Enviada em 13/06/2022

“O Guarda-Costas”, filme estadunidense de suspense romântico, apresenta a cantora Rachel, que é perseguida e ameaçada de morte por um fã obcecado e para se proteger de seus ataques, contrata um guarda-costas profissional. A situação vivida pela protagonista pode ser similar à das vítimas de “stalking”. A facilidade em adquirir informações nas mídias sociais e a falta de punição contribuem com o alastramento de assediadores virtuais.

Primeiramente, é essencial destacar que os dados pessoais dos indivíduos ficam disponíveis nas redes e, além disso, os próprios usuários, não propositalmente, podem favorecer e facilitar a perseguição, expondo localizações, opiniões e até mesmo, informações de alta confidencialidade. Muitas vezes as postagens, até então inofensivas, que apenas buscavam por aprovação e notabilidade de pessoas íntimas, chegam aos criminosos e causam danos irreversíveis.

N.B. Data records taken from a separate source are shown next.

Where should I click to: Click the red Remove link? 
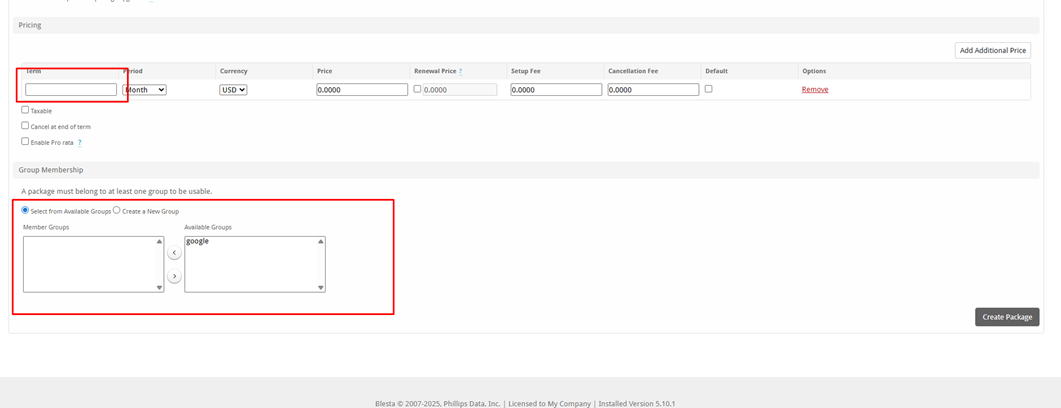[x=814, y=90]
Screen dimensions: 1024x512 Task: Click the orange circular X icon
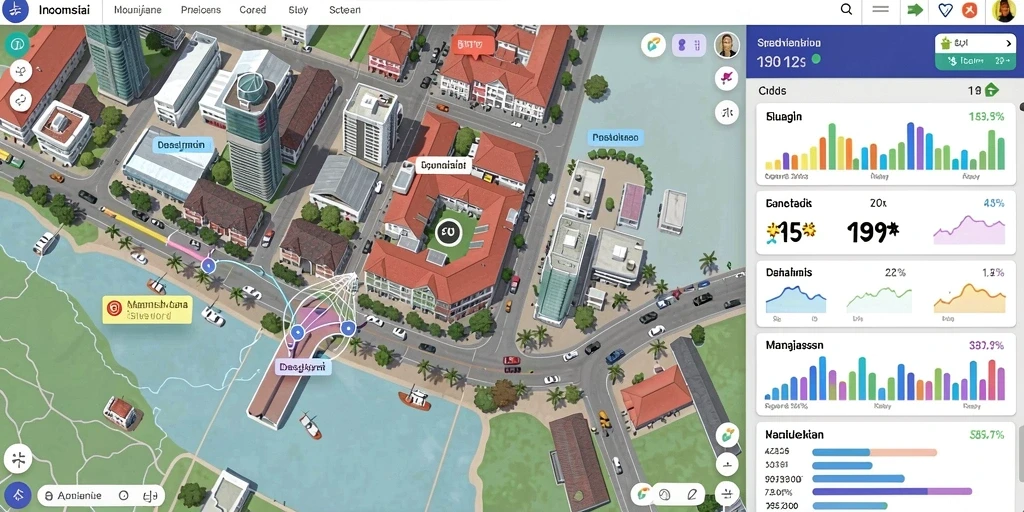pos(970,10)
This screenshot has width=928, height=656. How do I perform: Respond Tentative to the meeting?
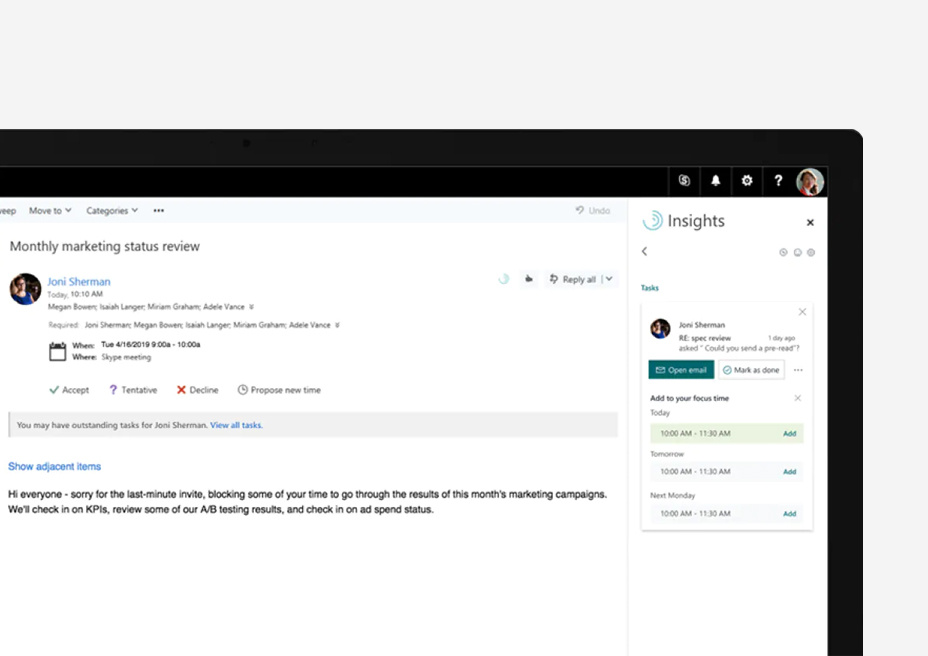[132, 390]
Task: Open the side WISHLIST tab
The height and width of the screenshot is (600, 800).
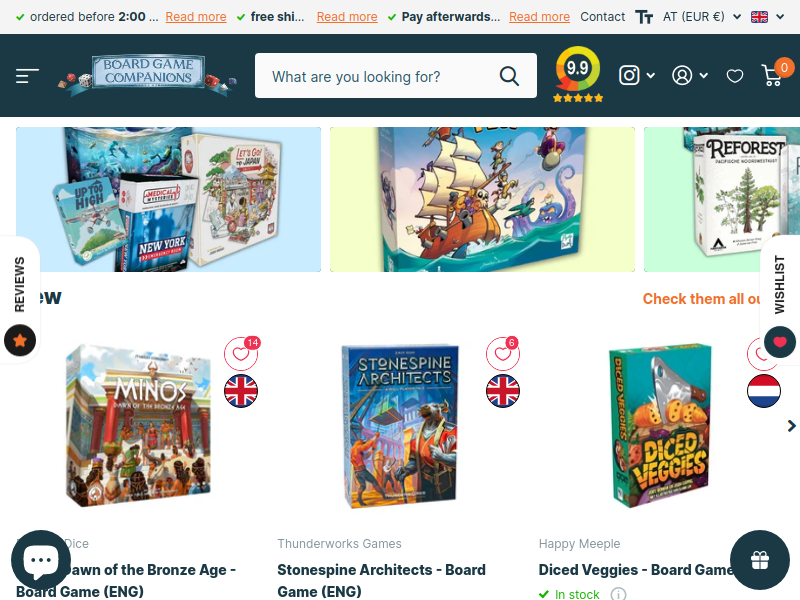Action: 780,285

Ademais, apesar da criminalização do “stalking”, os métodos punitivos ainda não são claros e eficazes e a lei não é de conhecimento geral. Todos os fatores citados juntamente a falta de profissionais e delegacias especializadas em casos de pereseguição fortalecem o sentimento de impunidade e proteção dos criminosos, visto que a Justiça é falha.

Portanto, para o controle de crimes de perseguição no Brasil cabe ao Ministério da Justiça a criação de mais delegacias focadas na resolução de crimes de “stalking”, para que os culpados possam ser propriamente punidos e é de competência do Governo Federal a criação de campanhas de divulgação e conscientização da nova lei, a fim de que a população saiba como recorrer e buscar por seus direitos e proteção.